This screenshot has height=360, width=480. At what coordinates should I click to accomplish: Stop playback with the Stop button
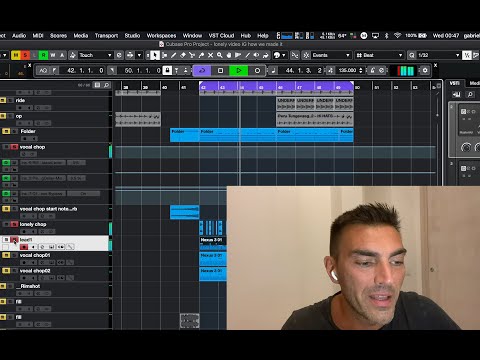pos(220,71)
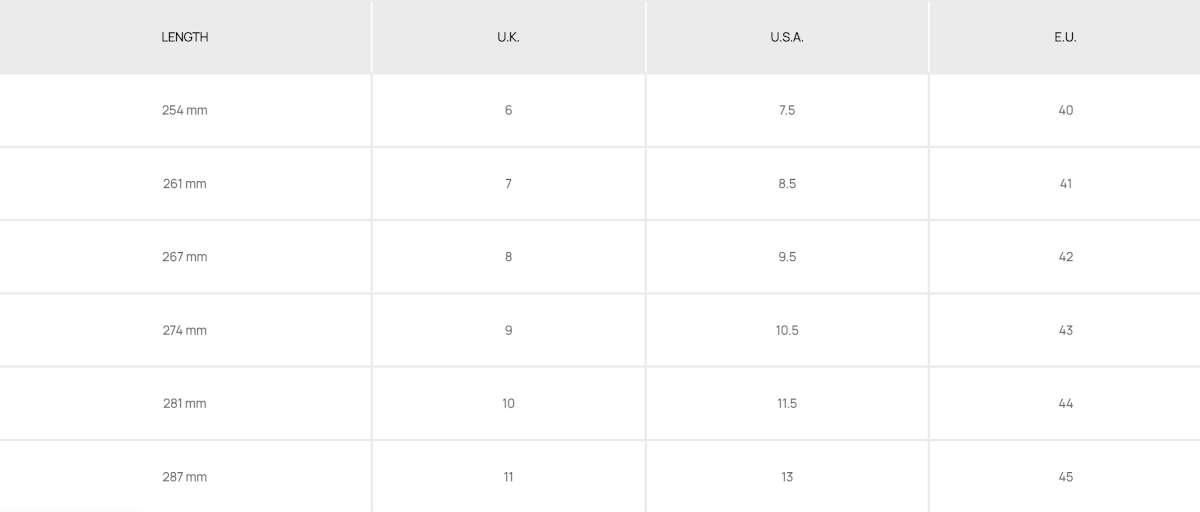Select the 281 mm length cell
The height and width of the screenshot is (512, 1200).
point(185,404)
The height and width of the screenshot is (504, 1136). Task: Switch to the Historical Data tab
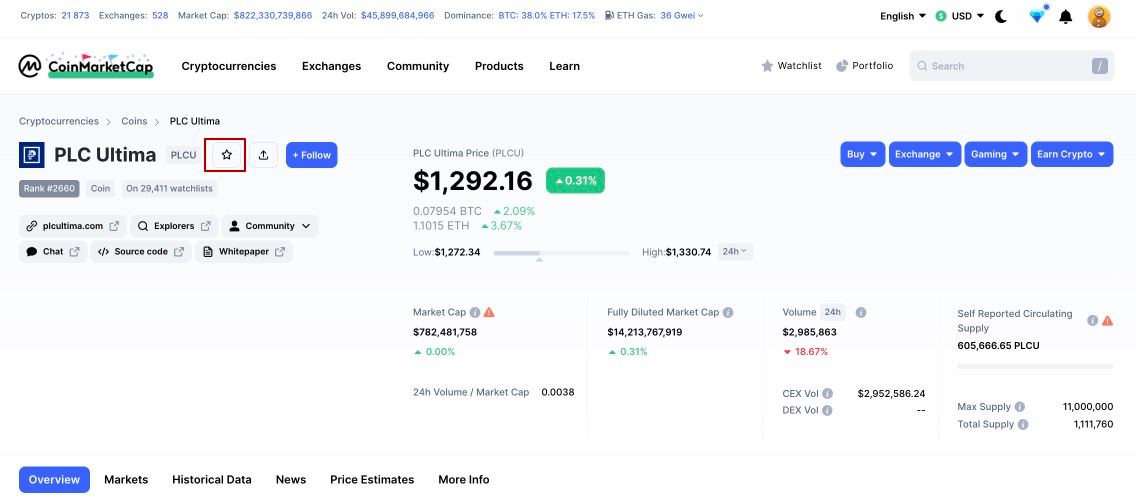coord(211,480)
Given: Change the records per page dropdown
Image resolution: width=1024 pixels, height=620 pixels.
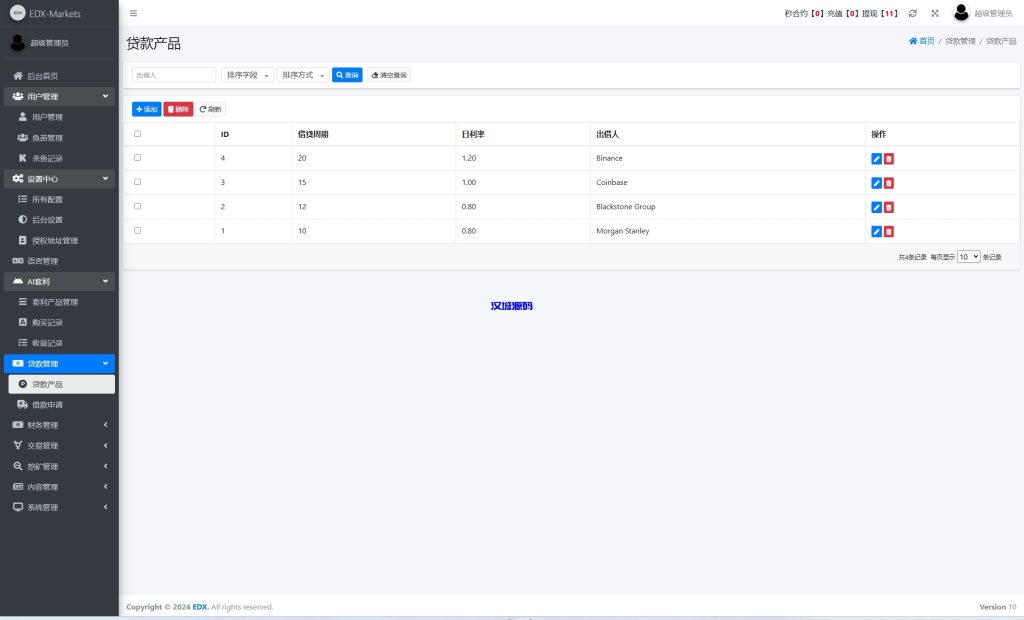Looking at the screenshot, I should click(968, 257).
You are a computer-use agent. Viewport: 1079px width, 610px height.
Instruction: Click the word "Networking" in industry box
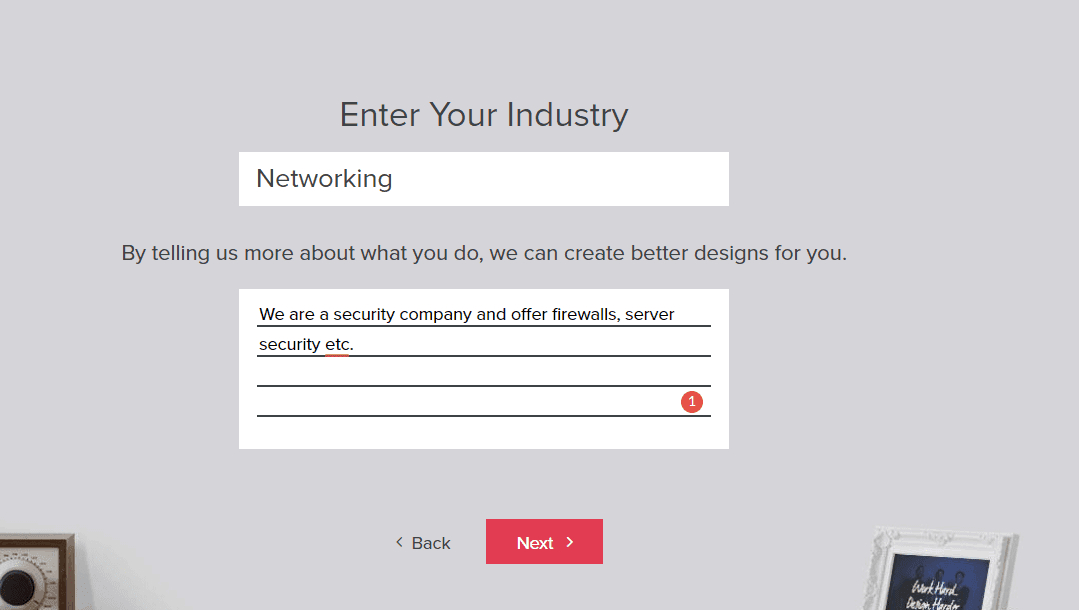coord(324,179)
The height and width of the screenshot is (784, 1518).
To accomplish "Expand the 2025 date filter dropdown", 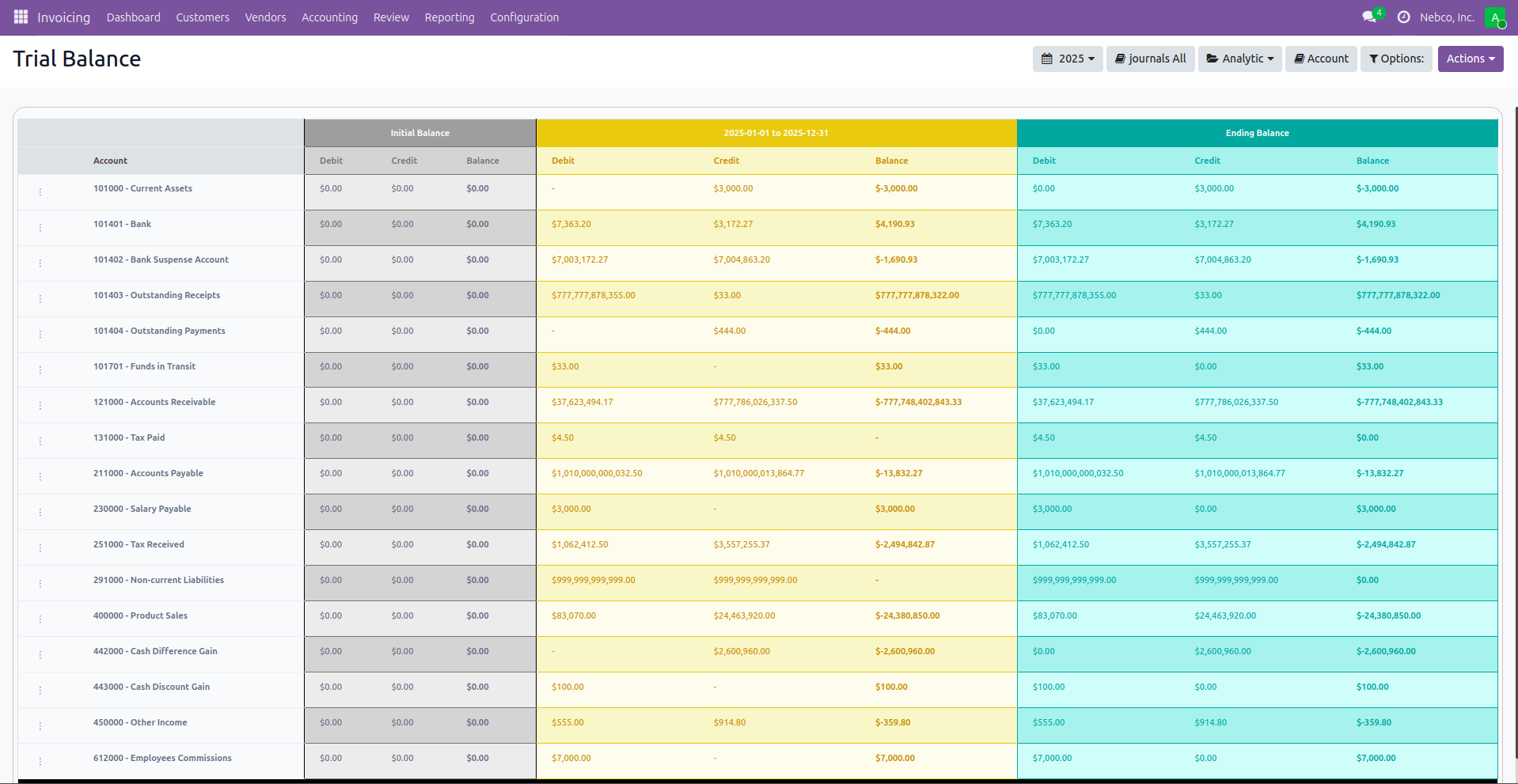I will tap(1067, 59).
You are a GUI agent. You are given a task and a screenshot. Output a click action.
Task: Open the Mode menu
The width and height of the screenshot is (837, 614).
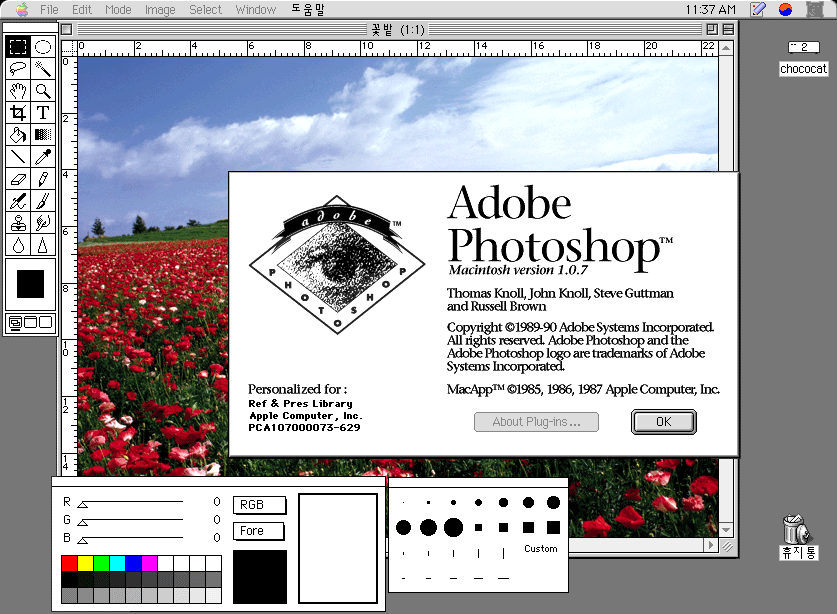[x=118, y=10]
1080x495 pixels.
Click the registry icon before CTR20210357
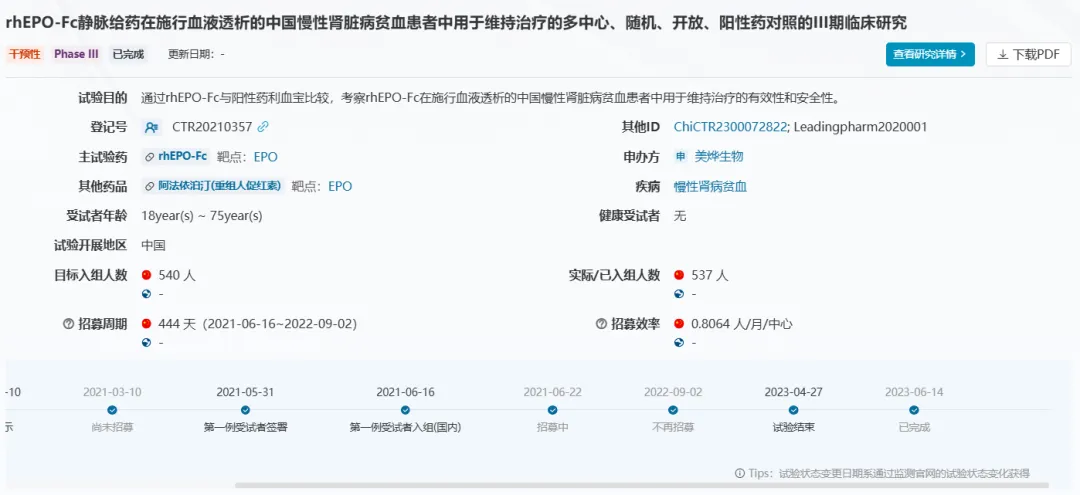pos(151,127)
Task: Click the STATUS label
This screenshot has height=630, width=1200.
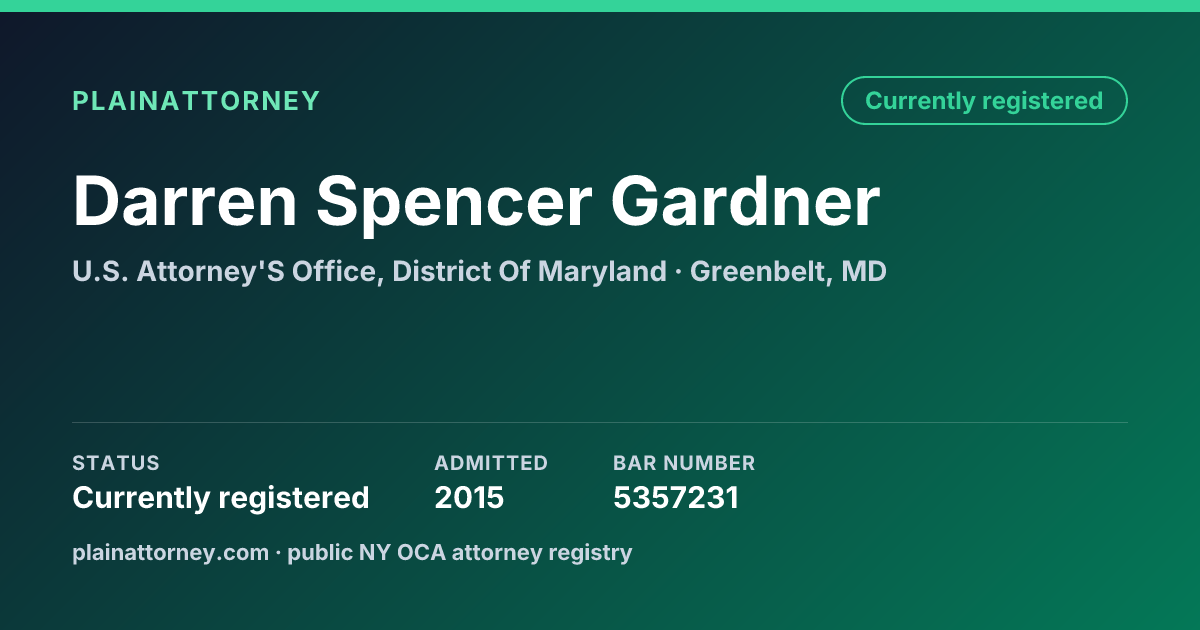Action: coord(116,463)
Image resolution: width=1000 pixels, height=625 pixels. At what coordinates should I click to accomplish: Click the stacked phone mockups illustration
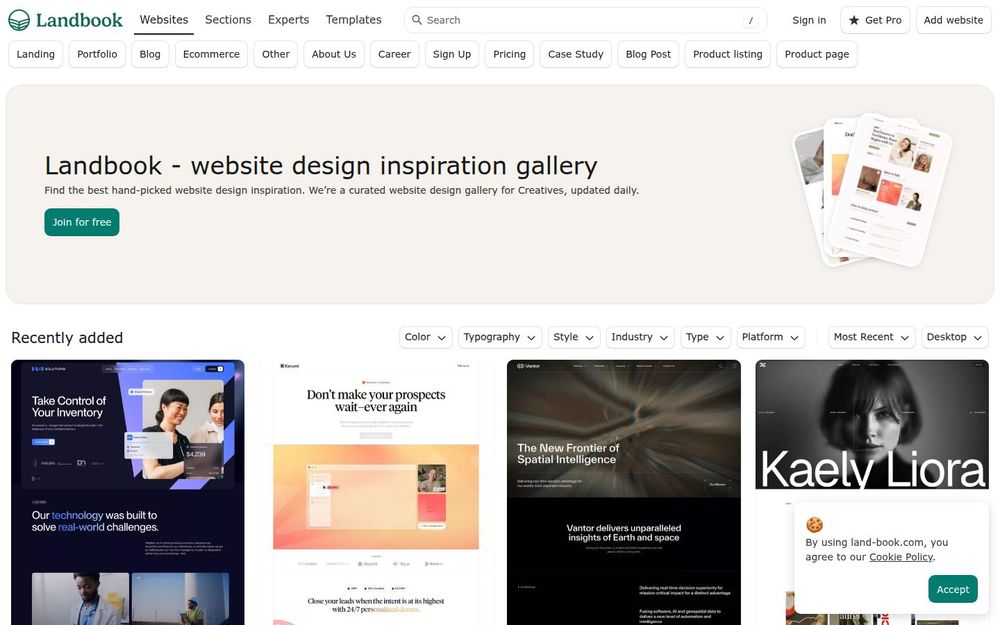pos(872,190)
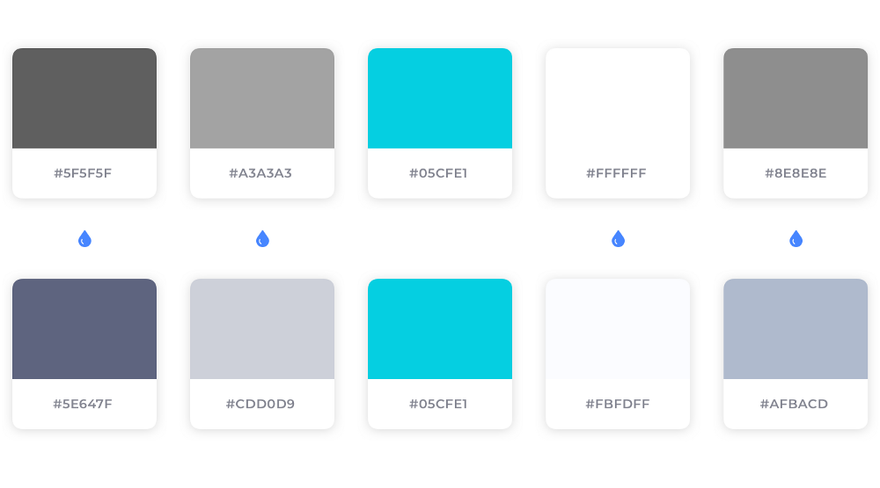This screenshot has width=880, height=488.
Task: Pick the top cyan #05CFE1 swatch
Action: click(440, 98)
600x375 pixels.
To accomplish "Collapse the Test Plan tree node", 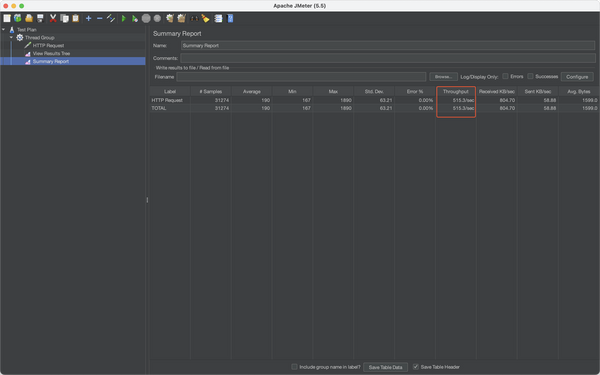I will pos(3,29).
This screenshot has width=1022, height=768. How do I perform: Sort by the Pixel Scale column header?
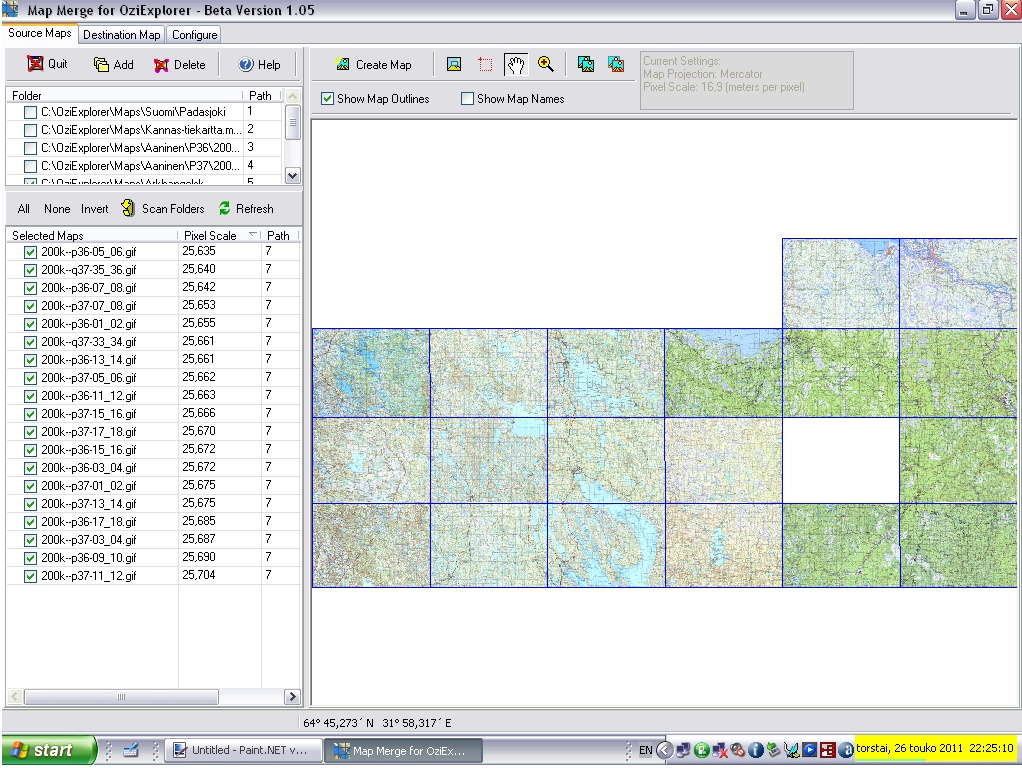click(x=211, y=236)
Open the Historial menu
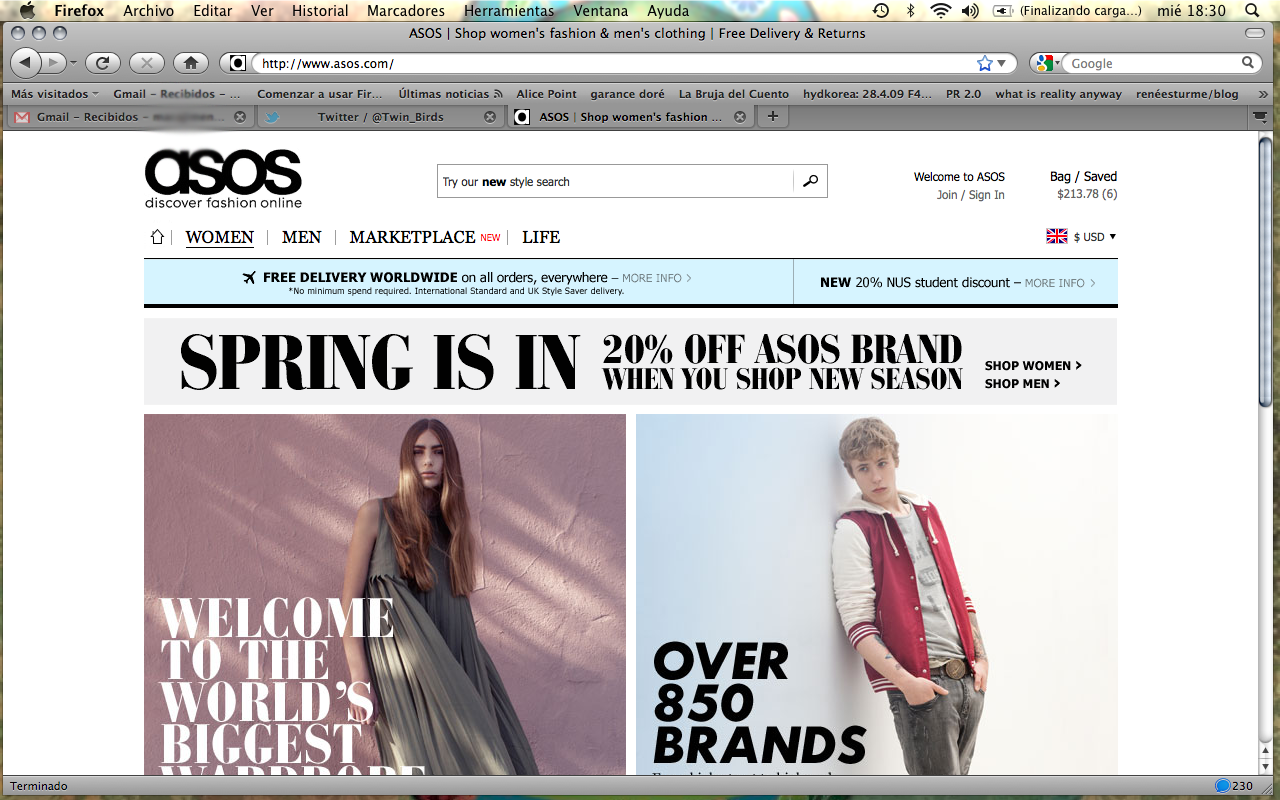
----------------
Task instructions ▸ In the records above, locate each line with the word "menu". Copy all such lines.

Written response ▸
Task: Open the Mode menu
Open the Historial menu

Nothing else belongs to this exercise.